I'm really at my wits end, with this Problem, and I really hope someone could help me. I am using a Postgresql 9.3. My Database contains mostly german texts but not only, so it's encoded in utf-8. I want to establish a fulltextsearch wich supports german language, nothing special so far. But the search is behaving really strange,, and I can't find out what I am doing wrong.
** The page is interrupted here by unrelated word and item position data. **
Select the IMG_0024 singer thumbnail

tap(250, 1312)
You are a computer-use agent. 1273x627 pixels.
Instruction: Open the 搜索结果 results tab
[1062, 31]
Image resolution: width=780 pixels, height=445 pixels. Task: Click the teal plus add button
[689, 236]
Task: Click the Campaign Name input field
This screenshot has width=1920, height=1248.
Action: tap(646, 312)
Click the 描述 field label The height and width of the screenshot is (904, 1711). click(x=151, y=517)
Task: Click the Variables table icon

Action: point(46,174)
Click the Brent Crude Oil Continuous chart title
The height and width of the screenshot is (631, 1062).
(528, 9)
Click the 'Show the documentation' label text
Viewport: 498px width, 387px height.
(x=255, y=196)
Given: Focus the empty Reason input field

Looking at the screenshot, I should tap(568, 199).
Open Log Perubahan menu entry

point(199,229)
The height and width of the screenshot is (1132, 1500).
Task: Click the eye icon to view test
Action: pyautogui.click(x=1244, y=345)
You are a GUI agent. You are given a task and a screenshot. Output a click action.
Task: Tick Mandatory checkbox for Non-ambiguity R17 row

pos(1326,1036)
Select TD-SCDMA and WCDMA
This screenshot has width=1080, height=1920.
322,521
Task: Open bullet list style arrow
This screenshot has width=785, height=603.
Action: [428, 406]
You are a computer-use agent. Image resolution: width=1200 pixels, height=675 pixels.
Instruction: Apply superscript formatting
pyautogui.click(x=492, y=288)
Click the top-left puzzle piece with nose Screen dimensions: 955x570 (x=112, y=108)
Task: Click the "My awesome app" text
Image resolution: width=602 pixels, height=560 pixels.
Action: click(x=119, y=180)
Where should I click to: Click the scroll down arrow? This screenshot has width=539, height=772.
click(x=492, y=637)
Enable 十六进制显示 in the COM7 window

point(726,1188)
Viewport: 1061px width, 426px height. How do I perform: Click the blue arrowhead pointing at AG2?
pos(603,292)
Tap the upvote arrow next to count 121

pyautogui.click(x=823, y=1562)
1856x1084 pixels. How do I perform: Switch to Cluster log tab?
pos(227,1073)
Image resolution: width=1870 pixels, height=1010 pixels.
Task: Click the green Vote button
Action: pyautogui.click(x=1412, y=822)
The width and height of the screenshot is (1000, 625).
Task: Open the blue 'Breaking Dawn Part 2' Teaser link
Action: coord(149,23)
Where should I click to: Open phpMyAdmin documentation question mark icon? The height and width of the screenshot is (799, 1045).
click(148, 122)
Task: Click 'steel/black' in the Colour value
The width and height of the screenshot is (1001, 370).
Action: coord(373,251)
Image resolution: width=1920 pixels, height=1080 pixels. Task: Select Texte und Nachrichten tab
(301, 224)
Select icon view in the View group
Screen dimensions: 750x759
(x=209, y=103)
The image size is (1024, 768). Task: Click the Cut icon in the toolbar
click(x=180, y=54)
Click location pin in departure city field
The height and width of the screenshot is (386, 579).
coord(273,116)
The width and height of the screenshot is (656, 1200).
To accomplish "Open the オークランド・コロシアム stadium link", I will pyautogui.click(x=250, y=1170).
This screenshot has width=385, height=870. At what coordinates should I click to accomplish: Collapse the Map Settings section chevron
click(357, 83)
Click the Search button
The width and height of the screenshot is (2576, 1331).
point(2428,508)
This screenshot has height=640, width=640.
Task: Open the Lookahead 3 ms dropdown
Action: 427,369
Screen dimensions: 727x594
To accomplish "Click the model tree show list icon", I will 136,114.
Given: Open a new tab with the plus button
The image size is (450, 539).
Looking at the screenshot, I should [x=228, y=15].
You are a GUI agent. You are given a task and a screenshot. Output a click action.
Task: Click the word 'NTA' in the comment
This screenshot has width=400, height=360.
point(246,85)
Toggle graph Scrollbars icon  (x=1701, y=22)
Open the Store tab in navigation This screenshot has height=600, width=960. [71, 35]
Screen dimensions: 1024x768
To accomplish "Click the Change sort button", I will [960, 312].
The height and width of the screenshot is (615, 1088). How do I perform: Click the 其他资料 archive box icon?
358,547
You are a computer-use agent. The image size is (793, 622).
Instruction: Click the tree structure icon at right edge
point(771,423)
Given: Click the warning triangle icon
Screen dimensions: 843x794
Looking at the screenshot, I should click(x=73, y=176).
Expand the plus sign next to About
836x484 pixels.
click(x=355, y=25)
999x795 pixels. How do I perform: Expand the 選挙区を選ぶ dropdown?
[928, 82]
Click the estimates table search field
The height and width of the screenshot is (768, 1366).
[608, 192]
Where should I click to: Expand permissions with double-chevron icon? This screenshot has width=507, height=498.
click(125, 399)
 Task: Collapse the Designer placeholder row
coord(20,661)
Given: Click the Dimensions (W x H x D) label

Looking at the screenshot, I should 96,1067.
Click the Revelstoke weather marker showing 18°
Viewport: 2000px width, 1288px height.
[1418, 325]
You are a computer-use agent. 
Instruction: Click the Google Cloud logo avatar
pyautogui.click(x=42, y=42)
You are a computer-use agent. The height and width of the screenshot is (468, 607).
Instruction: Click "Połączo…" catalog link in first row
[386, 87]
So, given the following table given as example
select * from test; a ------------- ein Baum viele Bäume Überleben Tisch Tische Café \d test Tabelle »public.test« Spalte | Typ | Attribute --------+------+----------- a | text | sintext=# \d Liste der Relationen Schema | Name | Typ | Eigentümer --------+---------------------+---------+------------ (...) public | test | Tabelle | paf Now, lets have a look at some textsearch examples:
select * from test where to_tsvector('german', a) @@ plainto_tsquery('Baum'); a ------------- ein Baum viele Bäume select * from test where to_tsvector('german', a) @@ plainto_tsquery('Bäume'); --> No Hits select * from test where to_tsvector('german', a) @@ plainto_tsquery('Überleben'); --> No Hits select * from test where to_tsvector('german', a) @@ plainto_tsquery('Tisch'); a -------- Tisch Tische Whereas Tische is Plural of Tisch (table) and Bäume is plural of Baum (tree). So, Obviously Umlauts does not work while textsearch perfoms well.
But what really confuses me is, that a) non-german special characters are matching
select * from test where to_tsvector('german', a) @@ plainto_tsquery('Café'); a ------ Café and b) if I don't use the german dictionary, there is no Problem with umlauts (but of course no real textsearch as well)
select * from test where to_tsvector(a) @@ plainto_tsquery('Bäume'); a ------------- viele Bäume So, if I use the german dictionary for Text-Search, just the german special characters do not work? Seriously? What the hell is wrong here? I Really can't figure it out, please help!